X := FuncReturningVar;
WriteLn(X); // Again, make sure we use "X"
end;
// compiles to:
lea eax, [ebp-$10] // first local temporary
call FuncReturningVar
lea edx, [ebp-$10]
mov eax, $00123456
call #VarCopy
// [call to WriteLn using the actual address of X removed]
lea eax, [ebp-$20] // a DIFFERENT local temporary, again, initialized to Unassigned
call FuncReturningVar
// [ same as before, removed for brevity ]
When looking at that code, you'd think the "Result" of a function returning Variant is allways initialized to Unassigned by the calling party. Not true. If in the previous test we make the "X" variable a LOCAL variable (not global), the compiler no longer uses the two separate local temporary variables. So we've got two separate cases where the compiler generates different code. In other words, don't make any assumptions, always assign Result.

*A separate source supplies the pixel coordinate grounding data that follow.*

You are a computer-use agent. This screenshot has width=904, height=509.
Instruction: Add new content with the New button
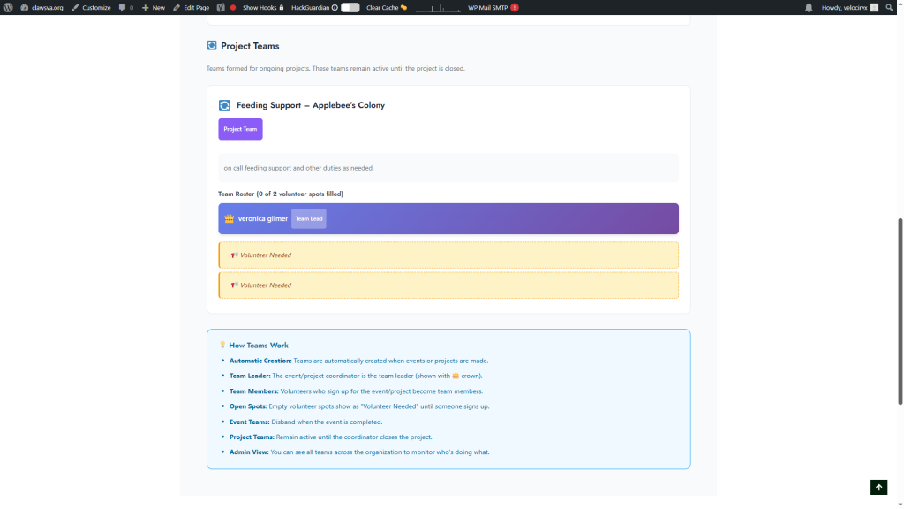(x=154, y=7)
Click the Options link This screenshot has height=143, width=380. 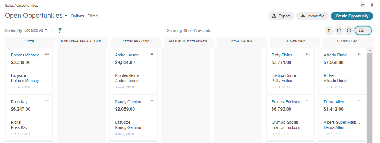tap(77, 16)
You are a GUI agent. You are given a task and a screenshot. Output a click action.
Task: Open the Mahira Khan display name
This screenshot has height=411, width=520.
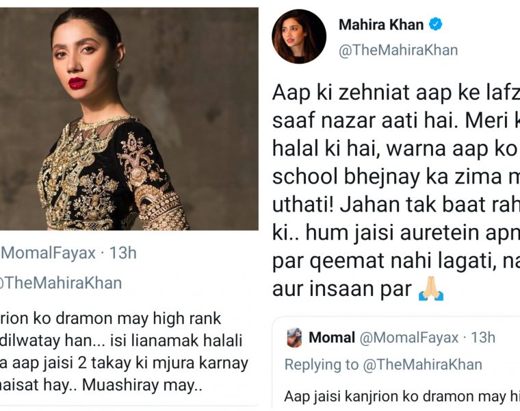click(382, 25)
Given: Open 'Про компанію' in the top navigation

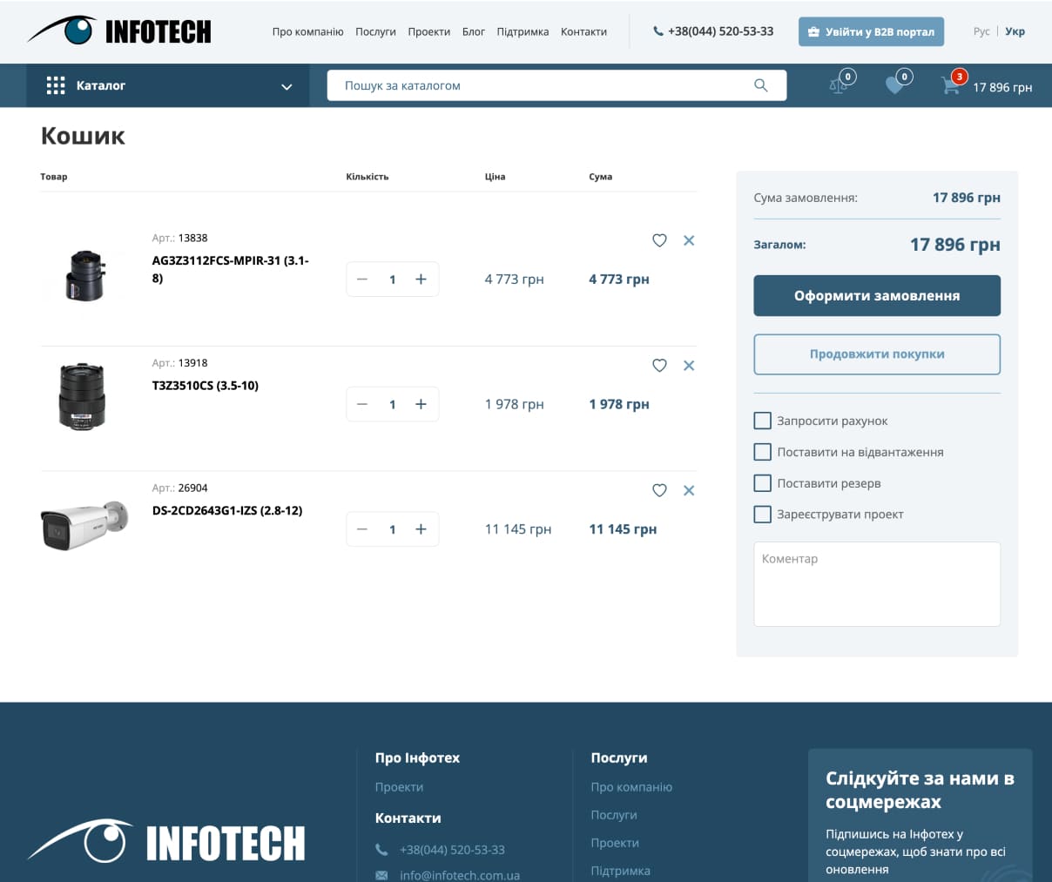Looking at the screenshot, I should pyautogui.click(x=307, y=32).
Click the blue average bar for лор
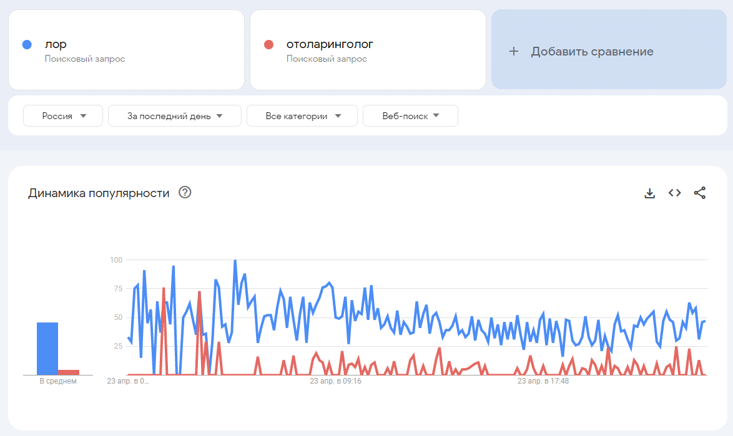 [47, 348]
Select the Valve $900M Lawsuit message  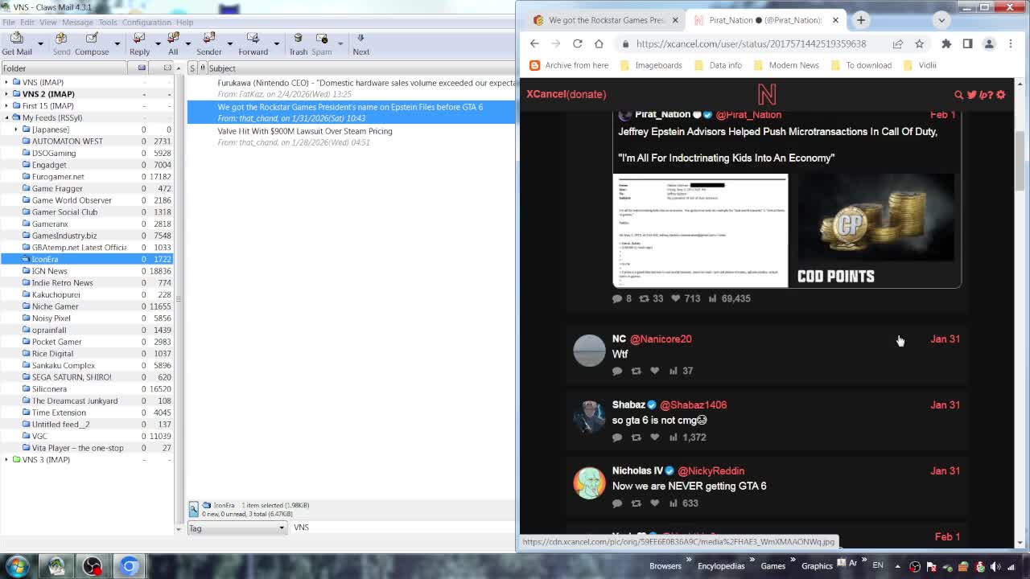click(305, 131)
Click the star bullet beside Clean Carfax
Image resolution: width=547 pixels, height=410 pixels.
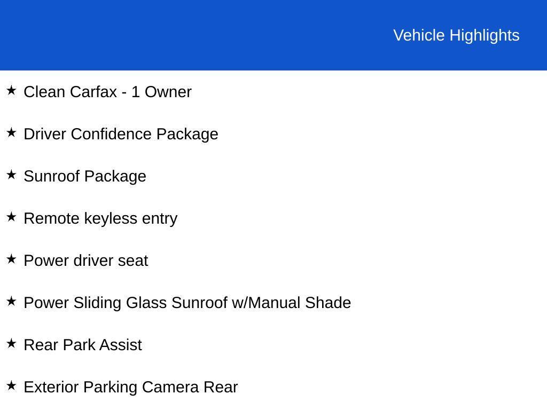coord(11,90)
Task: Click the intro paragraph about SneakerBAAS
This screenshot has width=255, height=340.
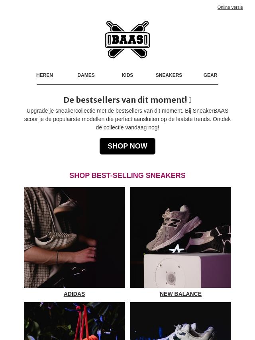Action: 128,119
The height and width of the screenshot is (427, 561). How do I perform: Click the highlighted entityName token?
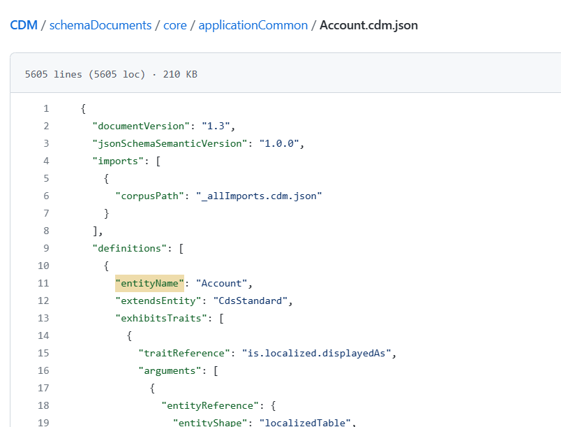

My guess about the different behavior: If the Variant variable can be accessed outside the current scope, as a global variable (or class field for that matter) would, the compiler generates code that uses the thread-safe #VarCopy function. If the variable is local to the function there are no multi-threading issues so the compiler can take the liberty to make direct assignments (no-longer calling #VarCopy).
Should I ALWAYS assign Result (as I do
when using prefefined types) when
returing a variant?
Yes.
Test this:
function DoSomething(SomeBoolean: Boolean) : variant;
begin
if SomeBoolean then
Result := 1
end;
Use the function like this:
var
xx: Variant;
begin
xx := DoSomething(True);
if xx <> Unassigned then
ShowMessage('Assigned');
xx := DoSomething(False);
if xx <> Unassigned then
ShowMessage('Assigned');
end;
xx will still be assigned after the second call to DoSomething.
Change the function to this:
function DoSomething(SomeBoolean: Boolean) : variant;
begin
Result := Unassigned;
if SomeBoolean then
Result := 1
end;
And xx is not assigned after the second call to DoSomething.